By Paul Secunda[*]
Introduction
Although one might have the impression that the missteps referred to in the title of this paper indicate a criticism of the U.S. Supreme Court’s ADEA[1] decision of Sprint/United Management Co. v. Mendelsohn,[2] it does not. I believe the unanimous Court opinion is correct: “Me too” evidence should be admissible in certain instances based on evidentiary principles and based on the overriding importance of context in such cases, as further discussed in Professor Mitchell Rubinstein’s Colloquy Essay.[3]
Rather, the missteps I have in mind are: (1) my own misstep for writing in a previous Workplace Prof Blog post, before the decision, that a per se rule against this type of evidence would be adopted by the usual conservative Supreme Court Justice suspects;[4] (2) the misstep made by the Supreme Court for granting certiorari in this rather mundane (legally speaking) employment discrimination case; and (3) the misstep of Professor Rubinstein in suggesting that the decision in Mendelsohn will provide “important medicine” for employment discrimination plaintiffs[5] and in concluding that this “me too” issue may again raise its narcissistic head before the Court.[6]

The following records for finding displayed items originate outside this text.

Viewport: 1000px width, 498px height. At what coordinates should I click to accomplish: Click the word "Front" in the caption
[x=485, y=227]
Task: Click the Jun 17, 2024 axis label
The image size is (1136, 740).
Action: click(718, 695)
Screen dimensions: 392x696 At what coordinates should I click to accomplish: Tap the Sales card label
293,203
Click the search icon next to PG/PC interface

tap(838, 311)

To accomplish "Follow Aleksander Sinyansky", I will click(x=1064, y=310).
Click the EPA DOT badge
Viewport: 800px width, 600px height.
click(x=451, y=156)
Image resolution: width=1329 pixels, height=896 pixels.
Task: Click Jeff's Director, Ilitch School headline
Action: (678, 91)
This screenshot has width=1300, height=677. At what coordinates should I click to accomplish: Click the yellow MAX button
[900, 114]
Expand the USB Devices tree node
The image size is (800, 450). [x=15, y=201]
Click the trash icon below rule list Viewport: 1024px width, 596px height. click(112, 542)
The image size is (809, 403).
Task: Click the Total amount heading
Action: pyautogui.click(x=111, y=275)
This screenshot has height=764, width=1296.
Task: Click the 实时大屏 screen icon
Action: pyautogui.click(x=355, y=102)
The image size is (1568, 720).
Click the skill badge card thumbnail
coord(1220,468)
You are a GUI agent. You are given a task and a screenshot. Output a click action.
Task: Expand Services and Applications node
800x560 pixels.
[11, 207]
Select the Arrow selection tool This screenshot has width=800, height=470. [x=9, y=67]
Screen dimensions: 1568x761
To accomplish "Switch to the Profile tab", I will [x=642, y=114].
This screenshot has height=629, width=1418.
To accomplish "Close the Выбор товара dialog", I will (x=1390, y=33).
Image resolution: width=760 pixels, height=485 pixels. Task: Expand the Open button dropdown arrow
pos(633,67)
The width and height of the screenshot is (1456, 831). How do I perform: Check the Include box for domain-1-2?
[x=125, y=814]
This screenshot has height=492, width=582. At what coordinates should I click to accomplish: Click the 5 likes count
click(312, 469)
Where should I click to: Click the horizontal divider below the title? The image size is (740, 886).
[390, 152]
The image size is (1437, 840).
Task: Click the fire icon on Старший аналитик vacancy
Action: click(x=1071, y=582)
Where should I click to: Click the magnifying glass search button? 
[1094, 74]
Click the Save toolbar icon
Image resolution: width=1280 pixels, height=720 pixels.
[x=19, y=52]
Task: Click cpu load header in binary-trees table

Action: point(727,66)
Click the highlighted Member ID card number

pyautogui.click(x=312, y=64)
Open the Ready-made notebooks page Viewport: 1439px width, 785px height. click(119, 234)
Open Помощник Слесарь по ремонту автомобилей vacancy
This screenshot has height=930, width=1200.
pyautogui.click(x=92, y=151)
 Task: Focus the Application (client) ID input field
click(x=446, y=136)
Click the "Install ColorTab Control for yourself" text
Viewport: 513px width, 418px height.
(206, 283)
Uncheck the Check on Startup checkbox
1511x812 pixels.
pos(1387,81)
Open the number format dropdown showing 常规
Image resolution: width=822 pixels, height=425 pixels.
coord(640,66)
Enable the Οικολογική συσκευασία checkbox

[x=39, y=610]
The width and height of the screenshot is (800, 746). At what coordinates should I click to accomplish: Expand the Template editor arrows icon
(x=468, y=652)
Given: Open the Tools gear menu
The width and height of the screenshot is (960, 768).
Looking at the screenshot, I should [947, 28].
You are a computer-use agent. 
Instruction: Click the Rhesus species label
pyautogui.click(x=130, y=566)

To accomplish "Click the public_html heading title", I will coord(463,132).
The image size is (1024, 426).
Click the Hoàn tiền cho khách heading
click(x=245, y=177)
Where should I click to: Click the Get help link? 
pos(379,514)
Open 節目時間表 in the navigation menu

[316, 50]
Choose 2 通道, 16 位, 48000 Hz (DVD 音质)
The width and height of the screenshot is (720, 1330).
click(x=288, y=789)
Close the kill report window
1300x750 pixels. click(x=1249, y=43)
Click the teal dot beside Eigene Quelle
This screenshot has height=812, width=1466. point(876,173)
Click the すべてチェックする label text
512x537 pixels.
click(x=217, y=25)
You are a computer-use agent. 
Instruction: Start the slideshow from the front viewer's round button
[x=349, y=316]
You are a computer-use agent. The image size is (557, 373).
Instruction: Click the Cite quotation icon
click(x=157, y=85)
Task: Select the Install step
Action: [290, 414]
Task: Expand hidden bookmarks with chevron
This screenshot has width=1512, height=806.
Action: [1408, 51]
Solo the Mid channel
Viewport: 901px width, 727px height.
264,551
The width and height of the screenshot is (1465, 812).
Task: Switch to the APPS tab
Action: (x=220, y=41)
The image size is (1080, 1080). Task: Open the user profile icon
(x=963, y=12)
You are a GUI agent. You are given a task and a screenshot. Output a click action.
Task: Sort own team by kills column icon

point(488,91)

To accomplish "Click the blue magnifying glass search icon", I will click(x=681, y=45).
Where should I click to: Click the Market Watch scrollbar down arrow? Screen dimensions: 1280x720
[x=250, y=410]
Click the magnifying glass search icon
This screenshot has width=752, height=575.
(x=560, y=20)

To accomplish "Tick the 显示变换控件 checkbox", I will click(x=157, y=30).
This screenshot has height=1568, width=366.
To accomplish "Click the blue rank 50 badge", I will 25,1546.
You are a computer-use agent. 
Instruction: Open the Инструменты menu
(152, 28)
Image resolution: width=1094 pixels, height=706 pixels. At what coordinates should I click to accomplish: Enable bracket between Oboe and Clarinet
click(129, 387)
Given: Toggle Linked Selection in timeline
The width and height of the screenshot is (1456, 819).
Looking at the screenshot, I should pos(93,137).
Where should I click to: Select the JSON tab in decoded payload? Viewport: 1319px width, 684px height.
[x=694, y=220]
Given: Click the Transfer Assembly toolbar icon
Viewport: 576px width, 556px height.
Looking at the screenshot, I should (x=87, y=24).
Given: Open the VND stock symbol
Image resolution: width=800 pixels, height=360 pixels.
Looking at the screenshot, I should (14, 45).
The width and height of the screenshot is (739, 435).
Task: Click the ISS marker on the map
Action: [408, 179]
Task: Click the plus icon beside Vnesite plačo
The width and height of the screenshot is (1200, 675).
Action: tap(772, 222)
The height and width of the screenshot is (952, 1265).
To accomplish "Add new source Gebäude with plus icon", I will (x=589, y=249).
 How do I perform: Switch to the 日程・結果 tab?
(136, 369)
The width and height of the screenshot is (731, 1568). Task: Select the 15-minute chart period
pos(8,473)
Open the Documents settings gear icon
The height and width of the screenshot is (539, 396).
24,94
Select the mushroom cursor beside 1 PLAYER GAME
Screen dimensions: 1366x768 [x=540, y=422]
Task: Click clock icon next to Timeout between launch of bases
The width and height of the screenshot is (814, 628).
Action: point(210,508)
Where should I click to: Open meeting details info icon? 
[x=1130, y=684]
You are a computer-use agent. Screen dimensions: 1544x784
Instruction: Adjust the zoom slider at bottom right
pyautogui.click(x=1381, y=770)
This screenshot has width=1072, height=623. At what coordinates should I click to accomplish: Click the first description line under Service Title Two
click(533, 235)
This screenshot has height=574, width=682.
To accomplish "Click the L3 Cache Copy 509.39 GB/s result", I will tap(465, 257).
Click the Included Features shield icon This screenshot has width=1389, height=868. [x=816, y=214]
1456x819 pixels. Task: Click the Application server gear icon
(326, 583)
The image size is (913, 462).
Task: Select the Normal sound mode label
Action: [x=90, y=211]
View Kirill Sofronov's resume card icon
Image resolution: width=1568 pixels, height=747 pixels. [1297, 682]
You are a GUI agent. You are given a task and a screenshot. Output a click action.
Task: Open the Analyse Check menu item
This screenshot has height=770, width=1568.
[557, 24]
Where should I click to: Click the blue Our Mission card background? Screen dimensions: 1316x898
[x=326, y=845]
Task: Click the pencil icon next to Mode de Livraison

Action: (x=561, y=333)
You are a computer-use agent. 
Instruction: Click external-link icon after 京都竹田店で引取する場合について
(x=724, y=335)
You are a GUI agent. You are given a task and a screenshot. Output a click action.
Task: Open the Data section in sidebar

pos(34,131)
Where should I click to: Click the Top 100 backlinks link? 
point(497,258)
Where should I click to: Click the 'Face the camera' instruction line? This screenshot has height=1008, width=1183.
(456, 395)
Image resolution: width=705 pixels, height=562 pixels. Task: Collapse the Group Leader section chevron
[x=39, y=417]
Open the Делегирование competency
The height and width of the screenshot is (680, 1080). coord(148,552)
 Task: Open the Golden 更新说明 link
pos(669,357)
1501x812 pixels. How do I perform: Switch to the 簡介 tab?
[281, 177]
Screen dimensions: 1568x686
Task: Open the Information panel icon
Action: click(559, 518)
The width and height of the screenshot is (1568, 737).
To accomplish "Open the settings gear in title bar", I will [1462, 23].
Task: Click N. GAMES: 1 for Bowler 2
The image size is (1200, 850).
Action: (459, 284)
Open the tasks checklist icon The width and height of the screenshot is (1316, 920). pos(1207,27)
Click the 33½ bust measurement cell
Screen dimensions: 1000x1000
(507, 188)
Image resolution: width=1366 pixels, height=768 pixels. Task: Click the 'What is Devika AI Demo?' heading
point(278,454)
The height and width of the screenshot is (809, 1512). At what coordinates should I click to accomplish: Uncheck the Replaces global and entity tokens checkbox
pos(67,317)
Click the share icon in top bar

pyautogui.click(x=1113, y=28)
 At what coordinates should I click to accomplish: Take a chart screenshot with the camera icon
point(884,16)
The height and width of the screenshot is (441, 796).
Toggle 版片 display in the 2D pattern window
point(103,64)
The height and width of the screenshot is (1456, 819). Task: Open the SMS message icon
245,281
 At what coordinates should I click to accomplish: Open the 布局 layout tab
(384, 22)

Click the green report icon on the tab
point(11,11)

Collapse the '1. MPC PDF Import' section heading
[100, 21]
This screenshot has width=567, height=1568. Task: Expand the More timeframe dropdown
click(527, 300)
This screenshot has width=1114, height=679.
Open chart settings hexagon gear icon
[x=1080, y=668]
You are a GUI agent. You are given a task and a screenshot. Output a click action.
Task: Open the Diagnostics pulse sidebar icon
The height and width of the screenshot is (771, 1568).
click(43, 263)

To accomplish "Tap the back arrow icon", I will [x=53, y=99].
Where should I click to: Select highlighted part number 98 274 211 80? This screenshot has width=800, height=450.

Before considering these missteps, it is first important to briefly observe that Mendelsohn does present a common recurring question of proof in employment discrimination cases: whether a district court should admit “me too” evidence offered by either plaintiff or defendant.[7] “Me too” evidence is testimony by non-parties alleging discrimination at the hands of persons who played little to no role in the adverse employment decision being challenged by the plaintiff.[8] A split panel of the Tenth Circuit in Mendelsohn held that a court commits reversible error by adopting a blanket rule to always exclude “me too” evidence.[9]